Söz konusu “yeni uluslararası işbölümü” dahilinde, ulus-ötesi tekelci şirketlerce tasarım - üretim - pazarlamanın her ayağının küçük parçalara ayrılarak küresel ölçekte en düşük maliyetin olduğu bölgede üretim örgütlenmiş ve her bir malın üretiminde aşama aşama uzmanlaşmanın derinleştirilmesi ile bir “metalar zinciri” oluşturulmuştu. Küresel meta zincirinin bu şekilde örgütlenmesi ve tasarımdan pazarlarda nihai tüketiciye sunulmasına kadar geçen sürecin düzenlenmesi tekelci ulus-ötesi şirketlerin güdümündeydi.
***
Birleşmiş Milletler Ticaret ve Kalkınma Konferansı (UNCTAD) tarafından yayımlanan Eylül 2018 tarihli Ticaret ve Kalkınma Raporu, küresel meta zincirlerine dayalı ticaretin yaratmakta olduğu eşitsiz gelişme ve sosyal dışlanma koşullarını ayrıntılı olarak sunmakta. Kapitalizmin özünde olan eşitsizlik ve şiddet, uluslararası ticaret aracılığıyla yeniden üretilmekte ve gerek emek-sermaye, gerekse sermaye grupları arasındaki gelir uçurumlarını derinleştirmekte, üretim süreçlerini parçalamakta.

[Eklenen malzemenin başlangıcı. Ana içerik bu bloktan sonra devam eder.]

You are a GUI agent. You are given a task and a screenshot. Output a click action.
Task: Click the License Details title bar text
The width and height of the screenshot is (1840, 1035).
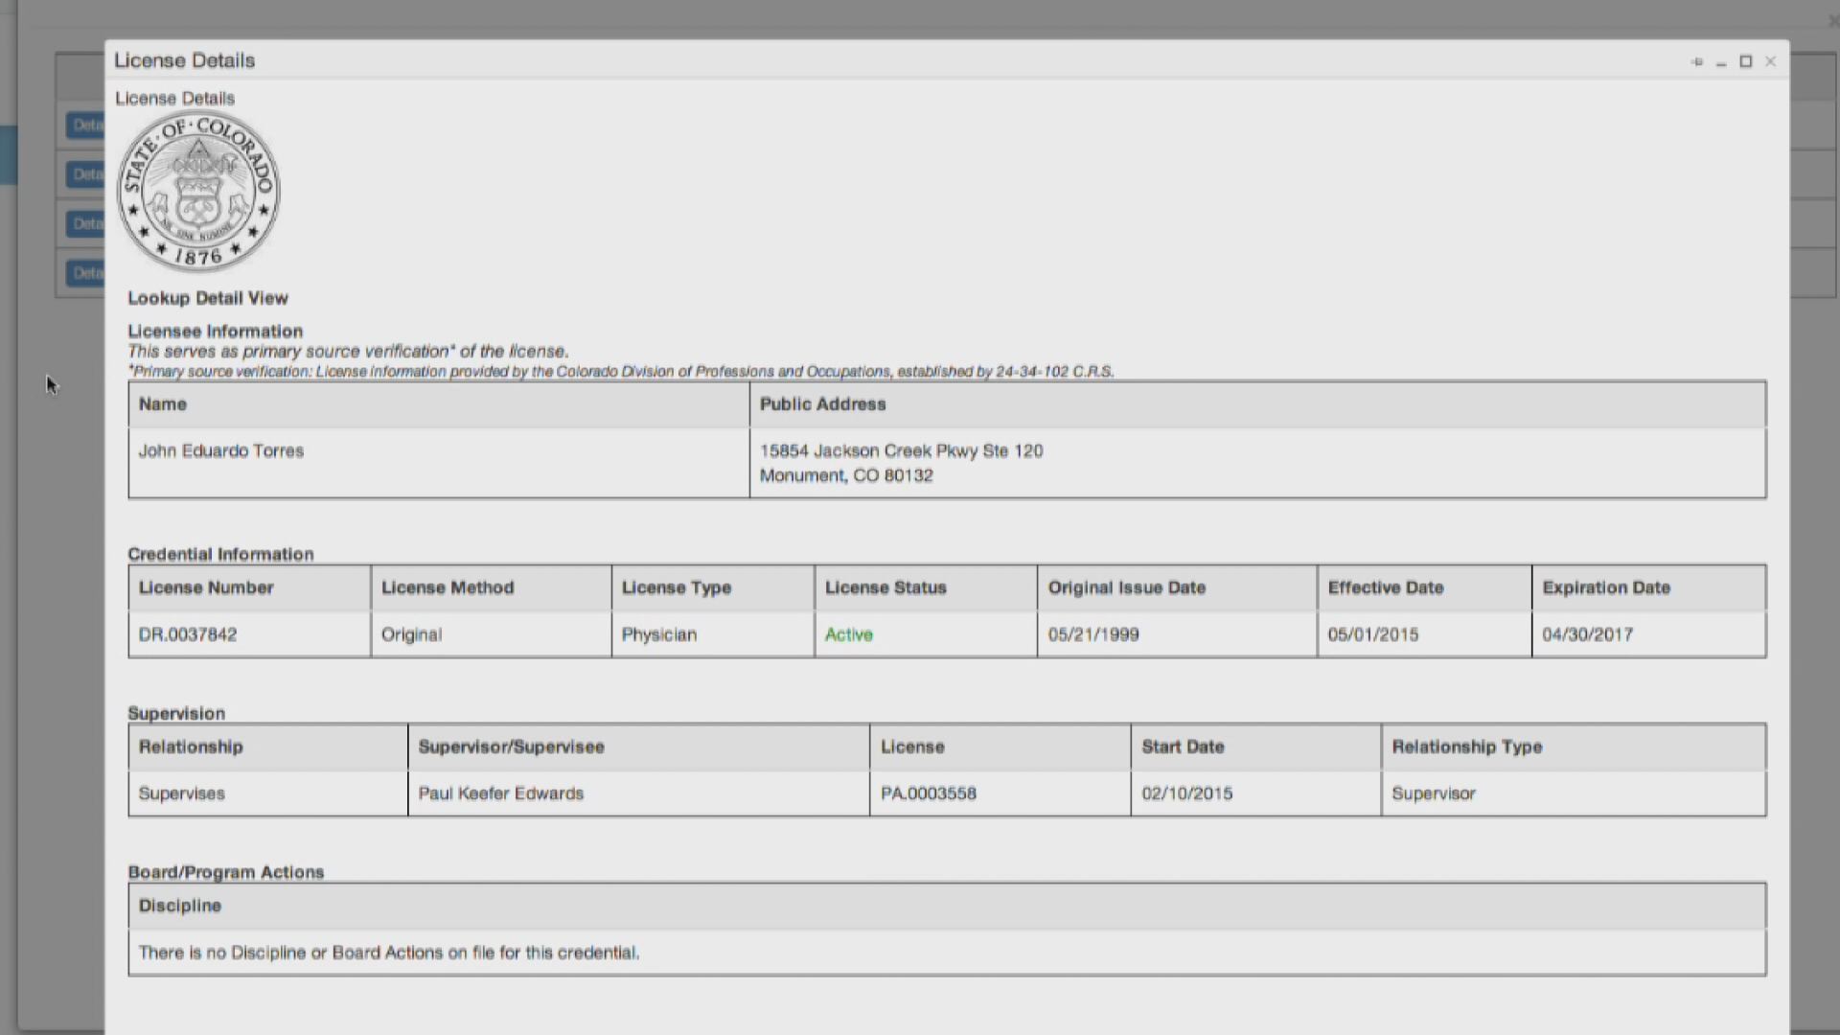click(x=185, y=60)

Hiper-uzmanlaşmaya dayalı uluslararası yeni işbölümü üretimin her aşamasında teknolojiye ve finansmana ulaşım bağlantılarını parçalayarak, üretimin yatay ve dikey bağlantılarını kopartmakta. Bir yanda işgücü piyasalarını ve emeği parçalanma ve dışlanma yaratırken, bir yanda da sermaye kesimi arasında farklılaşma yaratmakta. Bu süreçte tekelci büyük sermaye sürekli olarak kendi stratejik birikim yasalarına bağımlı enformel, kayıt-dışı ve hiper sömürü sayesinde çalışabilen küçük sermaye oluşumları oluşturmakta, kapitalizmin doğayı ve insanlığın tüm sosyal değerlerini tahrip eden içyüzünü ortaya çıkartmakta. UNCTAD 2018 Raporu’nun ana başlığı “Güç, Platformlar ve Serbest Ticaret Yanılsaması” başlığını taşıyor. Rapor teknoloji ve finans kaynaklarındaki uçurumu ve gelirlerin kutuplaştırılması süreçlerini tüm çıplaklığıyla bizlere sunuyor.
UNCTAD, küresel meta zincirlerine dahil olan ihracat katma değeri incelendiğinde, 2000 sonrasında sermayenin payının küresel boyutta yüzde 3 artarak, dünya katma değerinin yüzde 47’sine ulaştığını belgeliyor. İhracat katma değeri içerisinde sermayenin payı söz konusu dönemde yüksek gelirli ülkelerde ortalama yüzde 2 (yüzde 40.3’ten 42.3’e), Hindistan’da yüzde 4 (yüzde 56.6’dan 60.6’ya); Meksika’da yüzde 8.4 (yüzde 68.3’ten 76.7’ye); Türkiye’de ise yüzde 3.2 (yüzde 59.3’ten 62.5’e) yükseldiği görülüyor. (Evet, yanlış okumadınız ülkemizde ihracat katma değerinin üçte ikisine sermaye tarafından el konulmakta).
Kapitalist birikim yasalarının parçalanma ve eşitsizlik yaratan tahribatı sadece sermaye - emek gelirlerindeki bölüşüm paylarıyla sınırlı değil. Sermaye grupları arasında da, ikincil bölüşüm göstergeleri diye anılan, gelir uçurumu derinleşiyor. UNCTAD verileri küresel boyutta faaliyet gösteren ulus-ötesi şirketler arasında en büyük yüzde 1’lik tekelci işletmenin, dünya ihracatı içerisinde yüzde 57’lik paya sahip olduğunu belgeliyor. Daha geniş bir açıdan baktığımızda ülkelerin tüm ihracatlarının aslında en büyük yüzde 25 şirket tarafından yönlendirildiğini okuyoruz. Uluslararası ticaret ülkeler arasında değil, küresel meta zincirinin ayrıntılı tasarımlarını düzenleyen tekelci ulus-ötesi şirketler tarafından belirleniyor.
Bugün yakından yaşamakta olduğumuz iktisadi ve yönetim krizini bir de küresel kapitalizmin eşitsizlik, sosyal dışlanma ve doğa tahribatı içeren evrensel yasaları açısından değerlendirmemiz gerekiyor. Bu arada “katılımcı demokrasi” diye anılan demokratik hak ve özgürlük beklentilerinin de ne yerel, ne de uluslararası sermayenin stratejik çıkarlarıyla örtüştüğünü; yerel ya da uluslararası burjuvazinin demokratik hak ve özgürlükler üzerine herhangi bir kaygısı olmadığını (hatta demokrasi kurumlarının ayak bağı olduğunu) unutmadan vurgulayalım.